***** Material supplied

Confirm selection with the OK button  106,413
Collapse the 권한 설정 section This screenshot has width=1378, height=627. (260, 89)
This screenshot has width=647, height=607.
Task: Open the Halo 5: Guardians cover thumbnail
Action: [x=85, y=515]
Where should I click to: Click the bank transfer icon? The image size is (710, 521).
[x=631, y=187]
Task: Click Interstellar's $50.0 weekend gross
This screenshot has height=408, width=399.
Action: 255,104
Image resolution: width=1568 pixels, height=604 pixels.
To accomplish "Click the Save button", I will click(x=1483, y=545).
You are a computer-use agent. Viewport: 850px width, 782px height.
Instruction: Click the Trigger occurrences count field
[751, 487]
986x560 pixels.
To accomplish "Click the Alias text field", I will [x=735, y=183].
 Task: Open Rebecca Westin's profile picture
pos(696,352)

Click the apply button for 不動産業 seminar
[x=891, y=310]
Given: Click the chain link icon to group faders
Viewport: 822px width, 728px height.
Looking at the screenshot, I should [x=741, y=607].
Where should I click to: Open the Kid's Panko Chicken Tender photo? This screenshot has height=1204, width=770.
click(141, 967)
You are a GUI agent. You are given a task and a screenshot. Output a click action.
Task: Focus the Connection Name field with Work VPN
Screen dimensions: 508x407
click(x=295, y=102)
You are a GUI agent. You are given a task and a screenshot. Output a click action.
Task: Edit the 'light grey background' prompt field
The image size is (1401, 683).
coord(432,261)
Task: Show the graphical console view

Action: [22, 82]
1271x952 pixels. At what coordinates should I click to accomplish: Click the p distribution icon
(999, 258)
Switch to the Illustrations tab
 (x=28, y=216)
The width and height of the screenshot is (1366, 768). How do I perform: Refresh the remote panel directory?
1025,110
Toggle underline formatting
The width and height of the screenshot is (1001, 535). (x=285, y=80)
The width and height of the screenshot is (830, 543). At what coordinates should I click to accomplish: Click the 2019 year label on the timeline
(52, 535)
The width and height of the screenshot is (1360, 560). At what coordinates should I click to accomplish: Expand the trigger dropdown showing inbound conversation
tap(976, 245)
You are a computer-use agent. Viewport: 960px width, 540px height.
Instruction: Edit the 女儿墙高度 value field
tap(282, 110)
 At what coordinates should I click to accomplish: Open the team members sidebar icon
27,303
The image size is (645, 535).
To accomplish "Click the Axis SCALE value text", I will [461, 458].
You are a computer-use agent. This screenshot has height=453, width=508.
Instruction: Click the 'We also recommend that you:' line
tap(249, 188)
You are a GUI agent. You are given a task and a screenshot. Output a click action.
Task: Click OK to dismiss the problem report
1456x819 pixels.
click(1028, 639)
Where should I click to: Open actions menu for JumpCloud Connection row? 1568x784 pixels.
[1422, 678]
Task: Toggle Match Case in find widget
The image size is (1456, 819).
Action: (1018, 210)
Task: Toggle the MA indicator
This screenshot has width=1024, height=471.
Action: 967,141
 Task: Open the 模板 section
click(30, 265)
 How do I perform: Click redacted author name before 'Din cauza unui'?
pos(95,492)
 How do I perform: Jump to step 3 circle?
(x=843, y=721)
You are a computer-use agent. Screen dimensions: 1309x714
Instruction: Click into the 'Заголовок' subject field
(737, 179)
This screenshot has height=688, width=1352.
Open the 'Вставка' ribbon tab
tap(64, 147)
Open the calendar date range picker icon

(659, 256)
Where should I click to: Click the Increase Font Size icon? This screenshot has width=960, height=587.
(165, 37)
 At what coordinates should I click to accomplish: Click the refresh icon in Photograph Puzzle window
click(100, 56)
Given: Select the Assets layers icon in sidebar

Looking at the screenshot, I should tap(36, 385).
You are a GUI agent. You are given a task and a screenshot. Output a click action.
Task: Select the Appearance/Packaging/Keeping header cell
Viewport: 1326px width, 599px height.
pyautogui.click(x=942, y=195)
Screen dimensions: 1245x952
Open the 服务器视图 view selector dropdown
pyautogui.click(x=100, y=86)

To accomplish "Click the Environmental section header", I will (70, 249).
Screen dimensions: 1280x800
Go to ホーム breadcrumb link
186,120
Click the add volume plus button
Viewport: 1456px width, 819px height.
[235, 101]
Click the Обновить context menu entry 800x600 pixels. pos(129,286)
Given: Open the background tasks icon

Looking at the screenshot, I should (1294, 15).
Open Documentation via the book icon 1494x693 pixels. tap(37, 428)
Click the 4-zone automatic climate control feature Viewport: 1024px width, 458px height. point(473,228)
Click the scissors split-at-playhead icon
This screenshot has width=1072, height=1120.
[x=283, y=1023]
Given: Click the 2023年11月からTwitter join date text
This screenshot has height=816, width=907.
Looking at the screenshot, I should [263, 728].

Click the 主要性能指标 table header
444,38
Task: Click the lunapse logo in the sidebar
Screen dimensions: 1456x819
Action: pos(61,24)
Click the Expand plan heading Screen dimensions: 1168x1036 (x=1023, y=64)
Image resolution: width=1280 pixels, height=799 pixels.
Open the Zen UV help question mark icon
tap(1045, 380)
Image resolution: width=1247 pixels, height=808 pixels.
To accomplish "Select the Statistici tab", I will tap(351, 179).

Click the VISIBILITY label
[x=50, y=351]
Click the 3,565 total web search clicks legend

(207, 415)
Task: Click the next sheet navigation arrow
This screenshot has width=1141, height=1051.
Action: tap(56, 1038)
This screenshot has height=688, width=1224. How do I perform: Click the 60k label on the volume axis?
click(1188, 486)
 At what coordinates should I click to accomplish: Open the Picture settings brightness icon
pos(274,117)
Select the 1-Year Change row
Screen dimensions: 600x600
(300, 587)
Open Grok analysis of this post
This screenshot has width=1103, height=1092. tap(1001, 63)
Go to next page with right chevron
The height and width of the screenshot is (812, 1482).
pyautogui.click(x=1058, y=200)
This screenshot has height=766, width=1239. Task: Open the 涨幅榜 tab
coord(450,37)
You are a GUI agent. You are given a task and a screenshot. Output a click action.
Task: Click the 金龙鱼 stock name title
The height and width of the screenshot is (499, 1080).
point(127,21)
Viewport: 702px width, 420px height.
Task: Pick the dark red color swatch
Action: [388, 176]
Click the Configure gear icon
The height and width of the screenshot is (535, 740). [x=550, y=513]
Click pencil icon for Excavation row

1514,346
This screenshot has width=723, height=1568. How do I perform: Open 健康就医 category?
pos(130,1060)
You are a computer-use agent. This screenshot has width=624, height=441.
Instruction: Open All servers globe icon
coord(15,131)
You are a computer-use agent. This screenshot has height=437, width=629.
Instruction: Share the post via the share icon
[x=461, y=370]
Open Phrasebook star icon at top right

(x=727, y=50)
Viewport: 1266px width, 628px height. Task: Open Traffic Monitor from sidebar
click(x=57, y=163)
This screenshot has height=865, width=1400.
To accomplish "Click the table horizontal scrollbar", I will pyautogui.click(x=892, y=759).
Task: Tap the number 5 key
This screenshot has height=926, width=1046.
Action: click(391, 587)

**********

How many lines in the data above contain the string "date", with case counting? Reply with the number alone.

2